Si para algo ha servido el proceso que acabará llevando a la amnistía es para manifestar que Carles Puigdemont solo podrá indultar a Pedro Sánchez convirtiendo el ejecutivo español en un leviatán cada vez más poderoso. El Molt Honorable 130 puede justificar tanto como quiera que mantener a Sánchez en el poder es la única garantía de poder depurar un sistema judicial rígido; lo que no dice, quién sabe si por las limitaciones que implica ser convergente o porque no se da cuenta de ello, es que mantener a Sánchez puede acabar convirtiendo España en un estado todavía más totalitario que el aparato ideológico que lo reprimió el año 2017. El poder judicial continuará su trabajo contra el líder socialista e incluso rascará la moral del PSC, como demuestra el hecho de que (por misterios de la vida) las togas empiecen a escrutar las comisiones adquiridas a base de mascarillas cuando Salvador Illa era el comprador principal.

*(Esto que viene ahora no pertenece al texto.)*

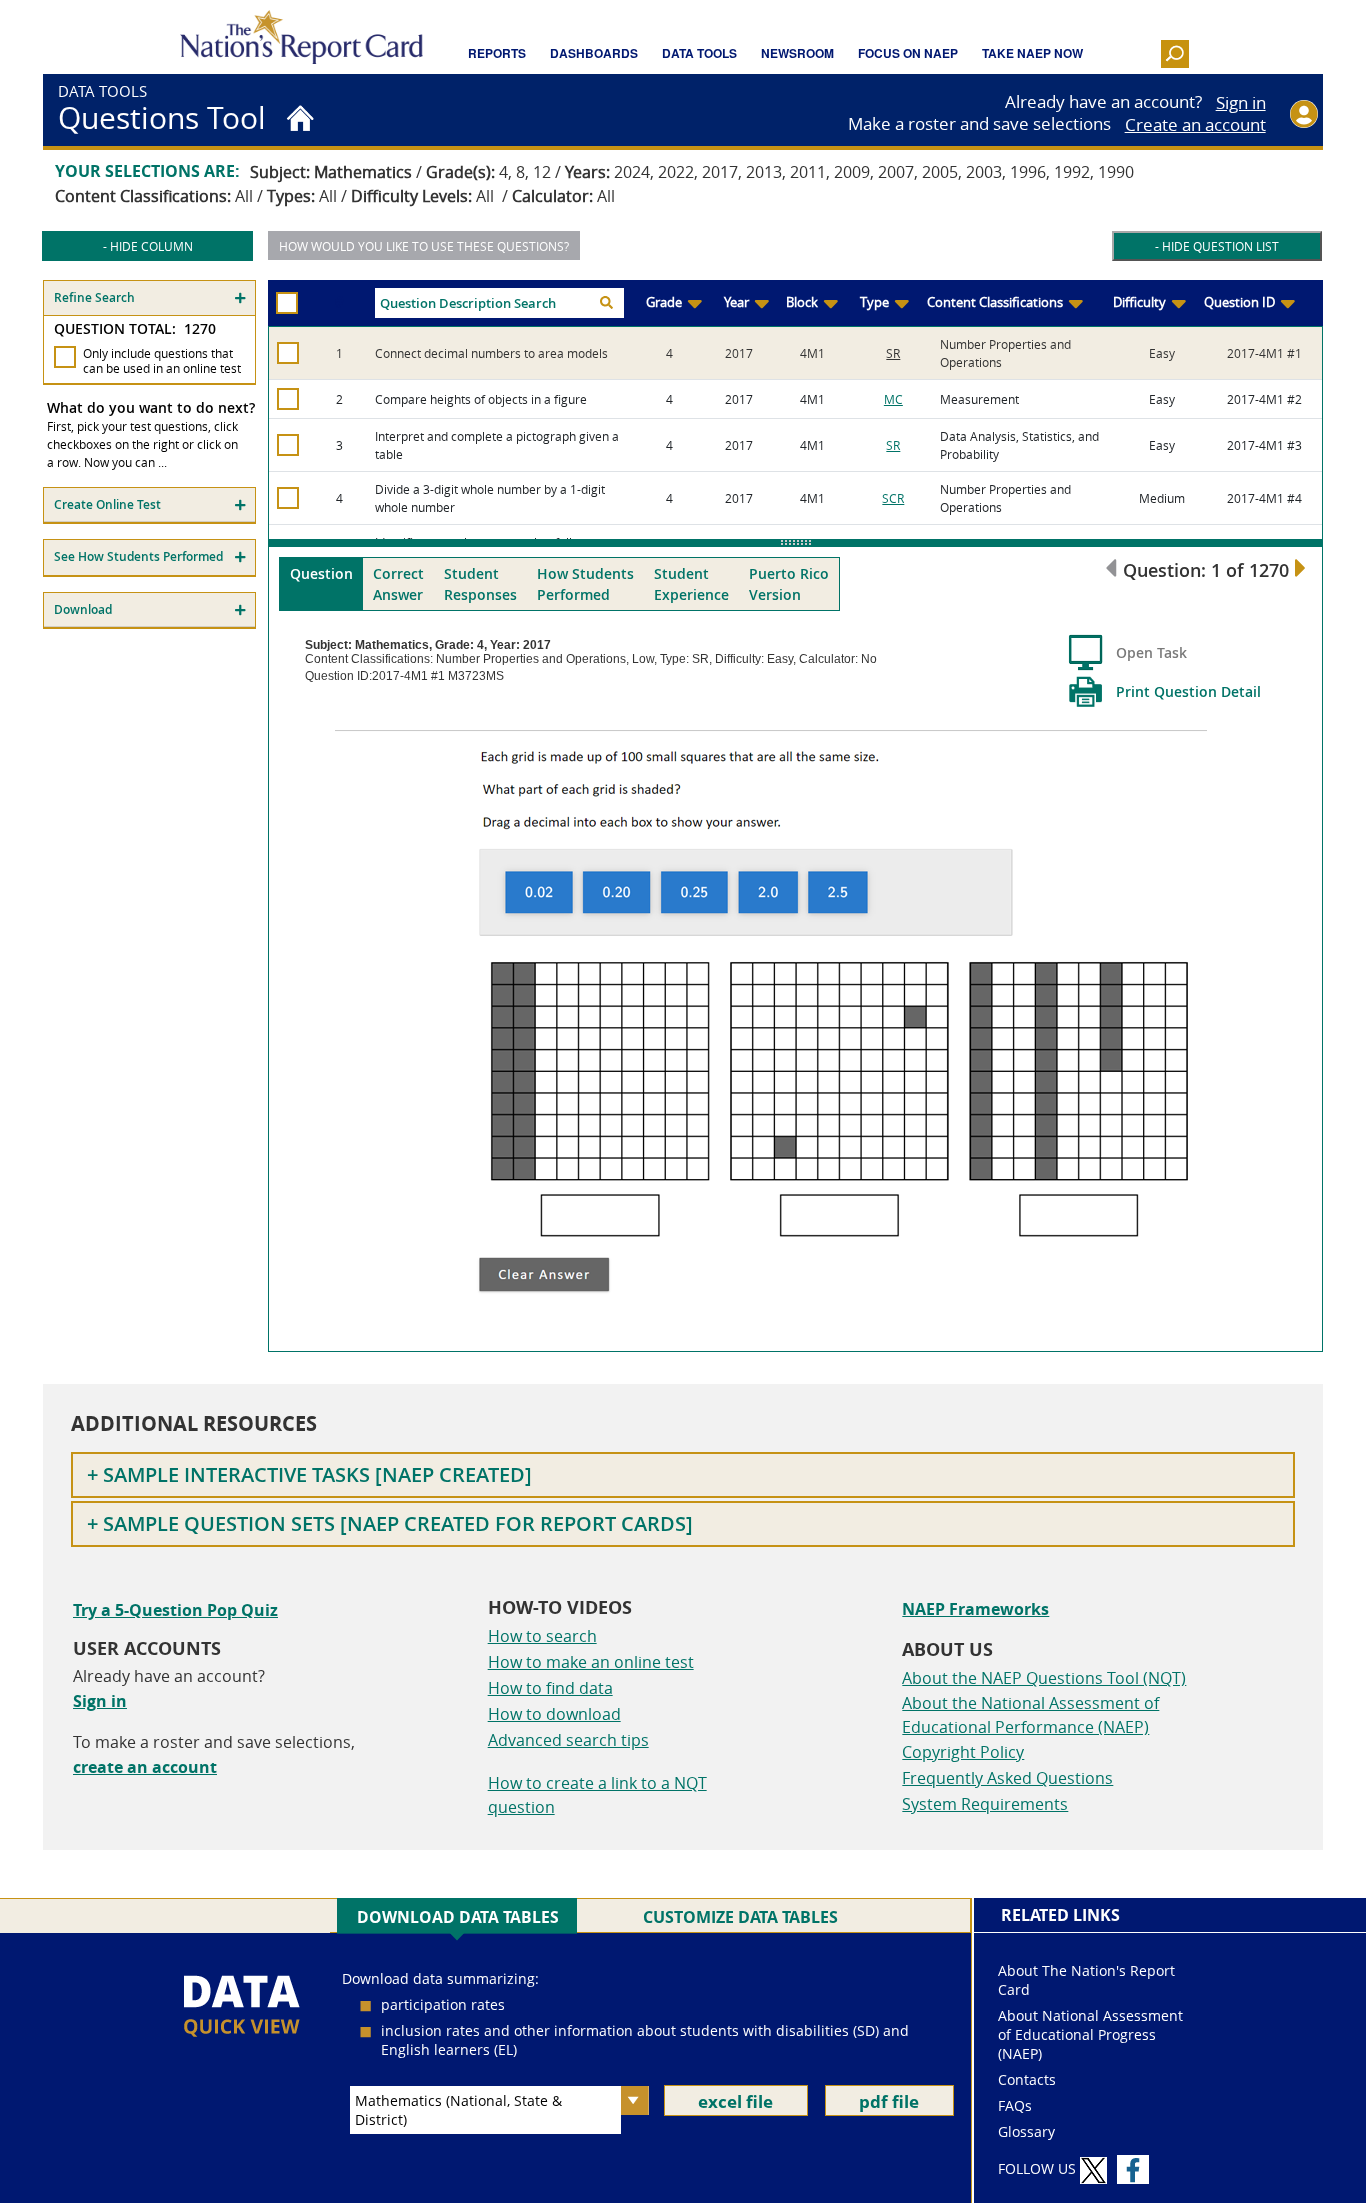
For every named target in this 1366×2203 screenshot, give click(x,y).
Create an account (1195, 125)
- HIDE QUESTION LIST (1217, 246)
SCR (893, 498)
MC (893, 399)
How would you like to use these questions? (424, 246)
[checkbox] (65, 357)
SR (893, 353)
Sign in (1241, 103)
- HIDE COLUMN (148, 246)
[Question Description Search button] (606, 303)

Coincido con Enric en que toda esta lucha de poderes no conseguirá ofrecer una solución "técnica" a la supervivencia de la tribu y que los jueces no tendrán ningún tipo de pudor en quedar como animales iracundos delante de sus colegas europeos, si el objetivo es impedir la independencia de Catalunya. También es cierto que Sánchez no podrá sobrevivir eternamente blindando la política a base de macronadas como la que cito en el inicio del artículo y que España sufrirá un proceso de atavismo suave en las formas pero dictatorial en el fondo. Pero no veo una implosión próxima del Estado, por mucho que acabe confrontándose en el espejo de la historia, y diría que la fragmentación del espacio convergente no responde al rédito que todavía provoca hacer el llorica ante la justicia arbitraria, sino más bien a la incapacidad de sus respectivos líderes a sustentar una idea fuerte de país y, en último término, poder.

Es cierto que, para afrontar esta lucha descarnada, el Estado ya no cuenta con la fuerza del ejército y el poder simbólico de la monarquía. También que lo tendrá cada día más difícil para comprar virreyes, como demuestra que tenga que seguir exprimiendo momias del tipo Josep Sánchez Llibre en sucursales como Foment. De hecho, todo eso se parece al preludio de una guerra donde ganará quien tenga más incentivos de hacer explotar las costuras del Estado (y por lo tanto, de la Generalitat). Diría que Sánchez no tiene problemas en ir directo en este sentido. Pero políticos catalanes con un sentido equivalente de la sangre y la gestión del caos, de momento, no veo ni uno solo a la vista. Esperaremos.